BEGIN

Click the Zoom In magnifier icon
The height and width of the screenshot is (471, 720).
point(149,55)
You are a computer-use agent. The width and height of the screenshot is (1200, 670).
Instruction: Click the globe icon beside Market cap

END

REQUIREMENT
Every line in the data that holds "Click" should be copied out.

WRITTEN REPLY
Click the Zoom In magnifier icon
Instruction: Click the globe icon beside Market cap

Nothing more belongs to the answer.